Ausgangstext:
################

# Hallo Suche ein leises möglich lüfterloses Notebook



## rodeo83 (11. Juli 2011)

*Hallo Suche ein leises möglich lüfterloses Notebook*

Wie schon oben beschrieben suche ich ein möglichst leises Notebook. 
Anforderung mindesten 15 Zoll Bildschirm.
Das Laptop soll zum Surfen und Filme schauen dienen. Auch wird er für Schulische sachen benötigt. Also keine Spiele spielen.


----------



## Ezio (11. Juli 2011)

*AW: Hallo Suche ein leises möglich lüfterloses Notebook*

Das MacBook Pro ist eigentlich unhörbar, komplett still wirds dann mit einer SSD.


----------



## rodeo83 (11. Juli 2011)

*AW: Hallo Suche ein leises möglich lüfterloses Notebook*

und ein vergleichbares aber mit windows?


----------



## Ezio (11. Juli 2011)

*AW: Hallo Suche ein leises möglich lüfterloses Notebook*

Kenn eigentlich keines das so leise ist wie ein MBP.


----------



## Leandros (11. Juli 2011)

*AW: Hallo Suche ein leises möglich lüfterloses Notebook*



Ezio schrieb:


> Kenn eigentlich keines das so leise ist wie ein MBP.


 
Das MBP ist leise? Das MBP eines Kollegen ist relativ laut ...


----------



## Ezio (11. Juli 2011)

*AW: Hallo Suche ein leises möglich lüfterloses Notebook*

Also bei meinem (2011) hört man nur die Festplatte, mit einer SSD wäre es komplett lautlos.

################

Zu erledigende Aufgaben:
**A)** Beantworte anhand des Forenthreads diese Fragen:
(i) Welche Bildschirmgröße verlangt rodeo83 mindestens?
(ii) Welches Notebook nennt Ezio in seiner ersten Antwort eigentlich unhörbar?
(iii) Was hört man laut Ezios letztem Beitrag bei seinem Gerät von 2011?
**B)** Prüfe, ob jede Aussage zum Forenthread passt. Antworte mit Ja oder Nein und zitiere die entscheidenden Worte.
(i) rodeo83 möchte auf dem Notebook auch Spiele spielen.
(ii) Leandros berichtet, dass das MBP eines Kollegen relativ laut ist.
(iii) Ezio kennt kein Notebook, das so leise ist wie ein MBP.
Die folgenden Zeilen stammen aus einer anderen Quelle als der Forenthread.

Vorliegende Daten:

################

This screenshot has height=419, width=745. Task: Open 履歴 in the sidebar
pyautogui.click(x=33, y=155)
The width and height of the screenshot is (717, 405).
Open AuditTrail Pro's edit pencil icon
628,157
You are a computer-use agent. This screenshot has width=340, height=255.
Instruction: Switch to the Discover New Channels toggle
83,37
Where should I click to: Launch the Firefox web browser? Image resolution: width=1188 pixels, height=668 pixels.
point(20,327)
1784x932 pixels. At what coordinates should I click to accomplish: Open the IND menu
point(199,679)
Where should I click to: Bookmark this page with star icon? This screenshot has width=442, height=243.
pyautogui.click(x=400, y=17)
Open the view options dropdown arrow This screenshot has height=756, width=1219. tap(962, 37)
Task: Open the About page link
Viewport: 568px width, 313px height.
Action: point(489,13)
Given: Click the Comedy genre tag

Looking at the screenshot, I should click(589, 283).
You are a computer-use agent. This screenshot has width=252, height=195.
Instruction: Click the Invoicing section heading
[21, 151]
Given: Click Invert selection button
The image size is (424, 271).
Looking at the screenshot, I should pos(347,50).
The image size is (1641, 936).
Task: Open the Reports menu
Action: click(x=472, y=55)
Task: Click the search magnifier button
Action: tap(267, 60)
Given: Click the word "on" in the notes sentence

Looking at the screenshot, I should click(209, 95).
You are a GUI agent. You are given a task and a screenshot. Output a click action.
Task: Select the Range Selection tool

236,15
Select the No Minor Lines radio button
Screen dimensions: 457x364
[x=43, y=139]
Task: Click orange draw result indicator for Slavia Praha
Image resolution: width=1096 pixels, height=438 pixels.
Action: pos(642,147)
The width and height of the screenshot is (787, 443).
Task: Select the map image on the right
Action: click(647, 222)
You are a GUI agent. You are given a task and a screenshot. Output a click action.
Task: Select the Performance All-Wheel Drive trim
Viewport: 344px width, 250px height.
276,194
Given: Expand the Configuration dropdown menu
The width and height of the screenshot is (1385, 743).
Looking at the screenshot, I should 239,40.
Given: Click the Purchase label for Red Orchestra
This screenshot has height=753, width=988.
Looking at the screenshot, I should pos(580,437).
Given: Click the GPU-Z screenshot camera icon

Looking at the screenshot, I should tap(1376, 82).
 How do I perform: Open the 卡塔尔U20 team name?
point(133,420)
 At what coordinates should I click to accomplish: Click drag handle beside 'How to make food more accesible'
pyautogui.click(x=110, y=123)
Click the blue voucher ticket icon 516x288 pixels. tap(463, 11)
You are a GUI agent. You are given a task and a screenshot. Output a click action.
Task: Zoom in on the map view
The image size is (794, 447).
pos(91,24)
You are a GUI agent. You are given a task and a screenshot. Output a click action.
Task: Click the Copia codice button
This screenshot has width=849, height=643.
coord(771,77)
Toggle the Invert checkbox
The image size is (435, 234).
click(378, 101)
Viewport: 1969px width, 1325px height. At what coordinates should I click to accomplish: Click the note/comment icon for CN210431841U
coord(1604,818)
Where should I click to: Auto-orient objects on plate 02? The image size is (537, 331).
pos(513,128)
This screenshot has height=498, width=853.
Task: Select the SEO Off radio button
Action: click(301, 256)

################

Lösungen der Aufgaben:
**A)**
(i) Mindestens 15 Zoll.
(ii) Das MacBook Pro.
(iii) Nur die Festplatte.

**B)**
(i) Nein: „Also keine Spiele spielen.“
(ii) Ja: „Das MBP eines Kollegen ist relativ laut“
(iii) Ja: „Kenn eigentlich keines das so leise ist wie ein MBP.“